The maps are given the same ordering as the inputs. For example, in blm_vox_con, the 0th volume corresponds to the 1st contrast, the 1st volume corresponds to the 2nd contrast and so on. For covariances, the ordering is of a similar form with covariance between beta 1 and beta 1 (variance of beta 1) being the 0th volume, covariance between beta 1 and beta 2 being the 1st volume and so on. In addition, a copy of the design is saved in the output directory as inputs.yml. It is recommended that this be kept for data provenance purposes.

Testing

Note: All the below tests require access to test data. To ask access, please ask @TomMaullin directly.

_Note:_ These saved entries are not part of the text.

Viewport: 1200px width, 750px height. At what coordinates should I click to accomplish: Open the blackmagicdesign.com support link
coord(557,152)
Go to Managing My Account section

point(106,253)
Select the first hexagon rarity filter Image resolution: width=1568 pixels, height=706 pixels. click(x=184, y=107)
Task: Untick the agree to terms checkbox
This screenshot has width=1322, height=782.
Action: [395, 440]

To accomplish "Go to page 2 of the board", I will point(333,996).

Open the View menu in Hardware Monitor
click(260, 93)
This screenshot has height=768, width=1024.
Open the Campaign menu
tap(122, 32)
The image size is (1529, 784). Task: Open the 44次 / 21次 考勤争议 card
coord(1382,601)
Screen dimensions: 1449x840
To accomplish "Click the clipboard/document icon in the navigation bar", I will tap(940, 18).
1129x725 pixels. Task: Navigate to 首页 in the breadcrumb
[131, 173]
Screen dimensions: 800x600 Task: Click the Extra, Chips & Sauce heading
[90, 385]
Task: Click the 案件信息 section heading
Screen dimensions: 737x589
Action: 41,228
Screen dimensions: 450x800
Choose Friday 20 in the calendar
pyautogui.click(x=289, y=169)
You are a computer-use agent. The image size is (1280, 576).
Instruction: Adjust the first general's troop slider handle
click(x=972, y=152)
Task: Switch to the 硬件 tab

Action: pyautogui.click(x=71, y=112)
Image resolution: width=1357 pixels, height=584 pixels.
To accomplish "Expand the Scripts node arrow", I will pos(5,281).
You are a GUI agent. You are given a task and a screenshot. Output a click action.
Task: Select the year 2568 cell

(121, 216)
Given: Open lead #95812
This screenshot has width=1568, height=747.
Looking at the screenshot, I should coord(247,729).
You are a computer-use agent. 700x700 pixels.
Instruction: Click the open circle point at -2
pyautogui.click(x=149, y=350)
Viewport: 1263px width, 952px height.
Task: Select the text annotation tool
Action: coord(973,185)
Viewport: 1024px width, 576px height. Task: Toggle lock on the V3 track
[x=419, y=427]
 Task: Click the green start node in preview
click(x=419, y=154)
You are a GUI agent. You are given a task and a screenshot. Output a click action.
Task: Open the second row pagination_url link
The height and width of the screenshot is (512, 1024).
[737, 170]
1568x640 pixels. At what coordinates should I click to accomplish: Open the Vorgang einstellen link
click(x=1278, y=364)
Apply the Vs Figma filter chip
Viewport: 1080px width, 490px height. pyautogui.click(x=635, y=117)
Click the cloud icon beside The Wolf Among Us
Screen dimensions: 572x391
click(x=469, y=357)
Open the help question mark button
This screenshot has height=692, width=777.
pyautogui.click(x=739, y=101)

In parallel, against ground truth

To generate test cases:

bash ./generate_test_cases.sh $outdir $datadir

(Where $datadir is a data directory containg all data needed for analyses test_cfg01.yml, test_cfg02.yml,... test_cfg10.yml and $outdir is the desired output directory)

To check the logs:

bash ./check_logs.sh

To verify the test cases against ground truth:

bash ./verify_test_cases.sh $GTDIR

(Where $GTDIR is a directory containing ground truth data from a previous run, i.e. inside $GTDIR are the folders test_cfg01.yml, test_cfg02.yml, ... etc).

In parallel, against FSL

To generate test cases:

bash ./generate_test_cases_fsl.sh $outdir $datadir

(Where $datadir is a data directory containg all data needed for designs fsltest_cfg01.yml, fsltest_cfg02.yml and fsltest_cfg03.yml and $outdir is the desired output directory)

To check the logs:

bash ./check_logs.sh

To verify the test cases against ground truth:

bash ./verify_test_cases_against_fsl.sh